Hussars: calidad artesanal o trampa de postureo para puretas
“Hussars no es para todos”. Cuando una marca presume de no hacer descuentos, usar solo tejidos naturales y fabricar en Portugal o España, sabe que se dirige a un nicho. Pero en un país donde la cutrez indumentaria –según algún analista– cotiza al alza, esos argumentos chocan con una realidad: el masculino medio prefiere el cárdigan de poliéster de Shein antes que pagar 90 euros por una camisa de lino. ¿Estamos ante una propuesta disruptiva o ante la enésima marca de ropa para “hombres de verdad” con más marketing que fondo?
Los argumentos a favor: tejidos, fit y producción local
Quienes defienden a Hussars señalan tres pilares: materiales 100% naturales (lana, algodón, lino), fabricación en España y Portugal, y un fit recto con tiro medio-alto que estiliza la figura. “Ideal para bajitos”, ironiza algún seguidor. La ausencia de descuentos y el sistema de reservas –para evitar sobreproducción– encajan con el discurso de consumo responsable que tantas marcas predican y pocas aplican. También destacan la transparencia del fundador, que admite errores y liquida prendas fallidas. Para los escépticos del fast fashion, esto suena a oxígeno.
Las críticas: corte polémico y ¿publirreportaje encubierto?
La otra cara la describen como “ropa de viejo fachapobre” o “para vender tamales en el metro”. El tiro alto, que algunos consideran estiloso, otros lo tildan de incómodo y propio de Steve Urkel. Pero el mayor varapalo es contra el dueño, un youtuber que construyó su audiencia criticando a otras marcas y ahora vende la suya. “Casualmente todas las demás son una mierda menos la suya”, resume un crítico. Además, el tallaje S/M/L, que antaño denostaba, ahora lo usa. La coherencia parece quedarse en el camino.
El dilema del crecimiento: nicho o mainstream
Aquí está la paradoja: Hussars nace como alternativa al fast fashion, pero para crecer necesita escalar.
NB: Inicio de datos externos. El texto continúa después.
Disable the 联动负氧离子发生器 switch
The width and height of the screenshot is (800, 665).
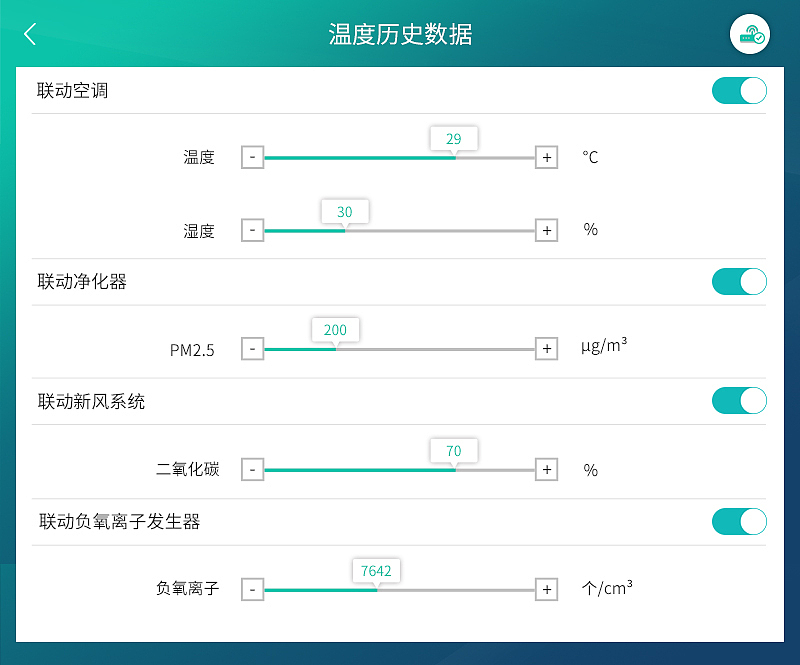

Y escalar implica concesiones: más tallas, más producción, quizá sintéticos. “Los fieles del principio se sienten traicionados, pero ganas muchísimos casuales que dejan más pasta”, diagnostica un observador. La marca está en esa encrucijada: ¿seguir siendo el pequeño taller de tejidos naturales o convertirse en otro Cortefiel con más actitud? Sus precios –comparables a camisas a medida– no ayudan a masificarse.
Alternativas: Unit de Hipercor y otras opciones de calidad
Para quien busca buena relación calidad-precio sin postureo, se menciona repetidamente la marca Unit de Hipercor, con vaqueros 100% algodón a 20 euros y polos a 13. O Bexley, también citada. Paul & Shark aparece como la favorita de algún usuario, aunque a otro precio. La cuestión es si merece la pena pagar más por una camisa que, al fin y al cabo, sigue siendo prêt-à-porter y con tallaje estándar.
Al final, la discusión se reduce a una pregunta incómoda: ¿compramos calidad o compramos la historia que nos contamos a nosotros mismos para justificar el gasto? Hussars vende ambas. El problema es que, cuando el youtuber deja de ser crítico para convertirse en vendedor, la historia pierde verosimilitud. Y el consumidor, que ya no es tonto, lo sabe.